**任务说明**
请一字不改地引用下面这篇关于《赤鸟》杂志的文章，从“童谣领域与田准一和巽圣歌的创”开始，到“酒泼到了对方脸上。1933年,两个老伙伴彻底分道扬镳了。”为止，两端文字都包括在内。

**阅读文本**
<<<<
很多人都认为后期的《赤鸟》在水准上和前期没有办法比较。后期的《赤鸟》编辑和发行主要依靠三重吉一个人。尽管在童话创作领域推出了新美南吉,在童谣创作方面推出了新人与田准一和巽圣歌等,但大正民主的教养主义运动已经是明日黄花,曾经支持过《赤鸟》的作家们风流云散,曾经的“《赤鸟》现象”已经难寻踪迹,聪明的三重吉看得到这一切却仍旧坚守这本杂志的唯一理由,就是他对命运的觉悟。
童谣领域与田准一和巽圣歌的创作给时代增添了新的风格,发现并将他们推向社会的,是从一开始就和三重吉合作、一并走过来的北原白秋。北原白秋与三重吉的决裂,是后期《赤鸟》历史上最重要的件事。对于《赤鸟》贡献最大的人,除了三重吉,首先要提及的就是北原白秋。北原白秋早在《赤鸟》创刊之前已是诗坛一号人物。白秋少年时代家境富裕,但16岁那年因为火灾家道衰落。他早年参加过与谢野铁干的新诗社,1909年出版诗集《邪宗门》,1911年出版《回忆》。他对于儿童真纯诗情的珍视,得到三重吉的共鸣。从《赤鸟》创刊起他就是该刊大权独揽的诗歌编辑,主宰所有的童谣、自由诗的选稿与编辑。对他负责的版面,三重吉绝对尊重,从不置言。白秋对诗歌献身般的热爱感染了很多人,以白秋为核心,团结了“赤鸟童谣会”相当一批诗人。后期白秋渐渐以此自重,他认为《赤鸟》的购读者多是诗歌爱好者,杂志办刊方针上应当更突出诗歌,而不应当发表那么多学生的习作。对刊物定位不同,是他与三重吉酒后大吵大闹得原因。他威胁三重吉说,如果不增加诗歌的版面分量,他就会辞职,那将招致一大半以上的读者退会。三重吉酒品本来不好,喝多了经常会说话做事都过格,白秋和他曾多次酒后争吵过,但都和好了。白秋此刻没有意识到的是,对复刊之后的三重吉,《赤鸟》就是他的命。当白秋以刊物的命运要挟三重吉,这就踩到了三重吉绝对无法容忍的底线。三重吉愤然当着白秋父母的面将酒泼到了对方脸上。1933年,两个老伙伴彻底分道扬镳了。
>>>>
已存储的记录
<<<<
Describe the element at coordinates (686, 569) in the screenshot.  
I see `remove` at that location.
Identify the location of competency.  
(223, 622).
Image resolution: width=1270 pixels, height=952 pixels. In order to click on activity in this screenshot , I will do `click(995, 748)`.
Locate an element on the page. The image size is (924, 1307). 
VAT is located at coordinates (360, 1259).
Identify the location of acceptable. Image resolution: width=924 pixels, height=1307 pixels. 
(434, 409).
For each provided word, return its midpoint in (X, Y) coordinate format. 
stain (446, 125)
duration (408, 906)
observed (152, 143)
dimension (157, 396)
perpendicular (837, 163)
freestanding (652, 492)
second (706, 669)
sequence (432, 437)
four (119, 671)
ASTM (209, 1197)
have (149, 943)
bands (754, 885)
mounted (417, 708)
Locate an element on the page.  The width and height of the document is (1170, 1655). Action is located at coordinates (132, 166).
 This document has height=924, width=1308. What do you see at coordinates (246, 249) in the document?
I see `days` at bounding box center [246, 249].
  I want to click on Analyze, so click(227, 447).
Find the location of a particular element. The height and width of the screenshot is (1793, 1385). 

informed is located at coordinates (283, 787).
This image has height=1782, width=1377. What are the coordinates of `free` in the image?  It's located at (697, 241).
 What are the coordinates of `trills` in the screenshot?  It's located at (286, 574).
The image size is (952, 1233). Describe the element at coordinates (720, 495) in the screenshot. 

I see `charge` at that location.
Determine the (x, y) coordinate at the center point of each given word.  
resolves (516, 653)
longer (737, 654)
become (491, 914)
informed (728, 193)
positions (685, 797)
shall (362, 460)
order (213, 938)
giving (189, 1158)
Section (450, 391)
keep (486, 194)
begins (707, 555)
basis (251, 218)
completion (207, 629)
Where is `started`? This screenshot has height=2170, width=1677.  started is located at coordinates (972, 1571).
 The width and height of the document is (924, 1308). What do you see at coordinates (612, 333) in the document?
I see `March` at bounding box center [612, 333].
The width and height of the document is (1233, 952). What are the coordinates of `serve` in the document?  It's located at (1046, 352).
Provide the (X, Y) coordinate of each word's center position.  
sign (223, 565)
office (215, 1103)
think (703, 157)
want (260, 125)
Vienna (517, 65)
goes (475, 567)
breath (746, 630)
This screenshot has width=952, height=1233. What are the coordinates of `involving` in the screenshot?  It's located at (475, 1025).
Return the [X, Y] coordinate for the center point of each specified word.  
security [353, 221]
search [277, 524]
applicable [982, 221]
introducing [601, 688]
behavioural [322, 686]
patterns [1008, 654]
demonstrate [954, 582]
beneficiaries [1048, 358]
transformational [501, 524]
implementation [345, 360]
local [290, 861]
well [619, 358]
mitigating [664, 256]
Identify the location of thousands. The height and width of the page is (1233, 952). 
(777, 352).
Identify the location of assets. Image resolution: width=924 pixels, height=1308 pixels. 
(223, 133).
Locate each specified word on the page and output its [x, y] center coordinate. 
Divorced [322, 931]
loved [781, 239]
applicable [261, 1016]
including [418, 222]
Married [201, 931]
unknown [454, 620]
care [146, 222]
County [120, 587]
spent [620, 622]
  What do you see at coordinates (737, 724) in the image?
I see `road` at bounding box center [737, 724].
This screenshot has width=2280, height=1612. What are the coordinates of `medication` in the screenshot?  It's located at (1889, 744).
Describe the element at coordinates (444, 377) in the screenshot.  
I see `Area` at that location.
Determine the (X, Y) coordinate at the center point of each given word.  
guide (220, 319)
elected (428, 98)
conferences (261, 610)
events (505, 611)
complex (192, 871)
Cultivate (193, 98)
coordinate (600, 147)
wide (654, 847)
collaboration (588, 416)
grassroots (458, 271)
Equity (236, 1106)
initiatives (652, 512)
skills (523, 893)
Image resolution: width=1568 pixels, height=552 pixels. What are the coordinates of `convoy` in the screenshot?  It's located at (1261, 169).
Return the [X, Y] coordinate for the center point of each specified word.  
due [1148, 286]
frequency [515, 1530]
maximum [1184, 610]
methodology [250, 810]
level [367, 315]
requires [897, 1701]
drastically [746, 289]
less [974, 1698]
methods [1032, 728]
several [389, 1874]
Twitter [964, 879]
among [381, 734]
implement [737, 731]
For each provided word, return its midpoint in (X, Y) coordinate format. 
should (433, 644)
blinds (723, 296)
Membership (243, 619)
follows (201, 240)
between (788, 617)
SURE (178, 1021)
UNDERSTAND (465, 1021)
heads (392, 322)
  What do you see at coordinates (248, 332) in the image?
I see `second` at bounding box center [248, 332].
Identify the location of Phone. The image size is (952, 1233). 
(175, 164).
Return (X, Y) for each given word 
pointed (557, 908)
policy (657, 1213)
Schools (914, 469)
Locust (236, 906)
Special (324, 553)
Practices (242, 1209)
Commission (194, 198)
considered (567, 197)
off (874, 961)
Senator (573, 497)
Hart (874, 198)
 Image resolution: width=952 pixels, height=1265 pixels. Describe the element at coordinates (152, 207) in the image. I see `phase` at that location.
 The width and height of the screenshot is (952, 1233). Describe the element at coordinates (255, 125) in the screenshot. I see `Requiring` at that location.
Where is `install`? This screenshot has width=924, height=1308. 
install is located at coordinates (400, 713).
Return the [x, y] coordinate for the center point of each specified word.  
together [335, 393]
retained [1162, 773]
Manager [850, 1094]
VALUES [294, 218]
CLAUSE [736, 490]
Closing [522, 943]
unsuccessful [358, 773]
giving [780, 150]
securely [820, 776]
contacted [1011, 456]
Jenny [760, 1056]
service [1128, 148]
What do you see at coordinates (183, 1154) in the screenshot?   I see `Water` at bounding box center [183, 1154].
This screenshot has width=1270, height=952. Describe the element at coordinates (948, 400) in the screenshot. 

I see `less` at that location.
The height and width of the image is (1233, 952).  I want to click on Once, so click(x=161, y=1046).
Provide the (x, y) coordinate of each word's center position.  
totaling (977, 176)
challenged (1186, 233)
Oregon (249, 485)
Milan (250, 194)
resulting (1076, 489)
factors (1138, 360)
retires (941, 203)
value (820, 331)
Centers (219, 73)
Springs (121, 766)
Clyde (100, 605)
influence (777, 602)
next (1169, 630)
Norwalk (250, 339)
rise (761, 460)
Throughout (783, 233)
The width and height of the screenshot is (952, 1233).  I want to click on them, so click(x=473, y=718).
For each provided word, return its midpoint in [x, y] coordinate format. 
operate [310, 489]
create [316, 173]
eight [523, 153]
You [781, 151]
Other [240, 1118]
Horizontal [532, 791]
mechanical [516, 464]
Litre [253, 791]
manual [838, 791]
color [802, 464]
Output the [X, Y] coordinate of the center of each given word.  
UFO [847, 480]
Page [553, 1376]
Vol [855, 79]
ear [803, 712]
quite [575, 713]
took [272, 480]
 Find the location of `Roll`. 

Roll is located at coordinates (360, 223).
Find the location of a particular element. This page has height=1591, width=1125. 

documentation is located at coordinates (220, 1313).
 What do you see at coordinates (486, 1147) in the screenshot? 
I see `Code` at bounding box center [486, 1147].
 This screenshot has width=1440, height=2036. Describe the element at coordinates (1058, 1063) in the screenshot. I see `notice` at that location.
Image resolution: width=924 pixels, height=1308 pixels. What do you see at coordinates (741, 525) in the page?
>>>>
**本题答案**
童谣领域与田准一和巽圣歌的创作给时代增添了新的风格,发现并将他们推向社会的,是从一开始就和三重吉合作、一并走过来的北原白秋。北原白秋与三重吉的决裂,是后期《赤鸟》历史上最重要的件事。对于《赤鸟》贡献最大的人,除了三重吉,首先要提及的就是北原白秋。北原白秋早在《赤鸟》创刊之前已是诗坛一号人物。白秋少年时代家境富裕,但16岁那年因为火灾家道衰落。他早年参加过与谢野铁干的新诗社,1909年出版诗集《邪宗门》,1911年出版《回忆》。他对于儿童真纯诗情的珍视,得到三重吉的共鸣。从《赤鸟》创刊起他就是该刊大权独揽的诗歌编辑,主宰所有的童谣、自由诗的选稿与编辑。对他负责的版面,三重吉绝对尊重,从不置言。白秋对诗歌献身般的热爱感染了很多人,以白秋为核心,团结了“赤鸟童谣会”相当一批诗人。后期白秋渐渐以此自重,他认为《赤鸟》的购读者多是诗歌爱好者,杂志办刊方针上应当更突出诗歌,而不应当发表那么多学生的习作。对刊物定位不同,是他与三重吉酒后大吵大闹得原因。他威胁三重吉说,如果不增加诗歌的版面分量,他就会辞职,那将招致一大半以上的读者退会。三重吉酒品本来不好,喝多了经常会说话做事都过格,白秋和他曾多次酒后争吵过,但都和好了。白秋此刻没有意识到的是,对复刊之后的三重吉,《赤鸟》就是他的命。当白秋以刊物的命运要挟三重吉,这就踩到了三重吉绝对无法容忍的底线。三重吉愤然当着白秋父母的面将酒泼到了对方脸上。1933年,两个老伙伴彻底分道扬镳了。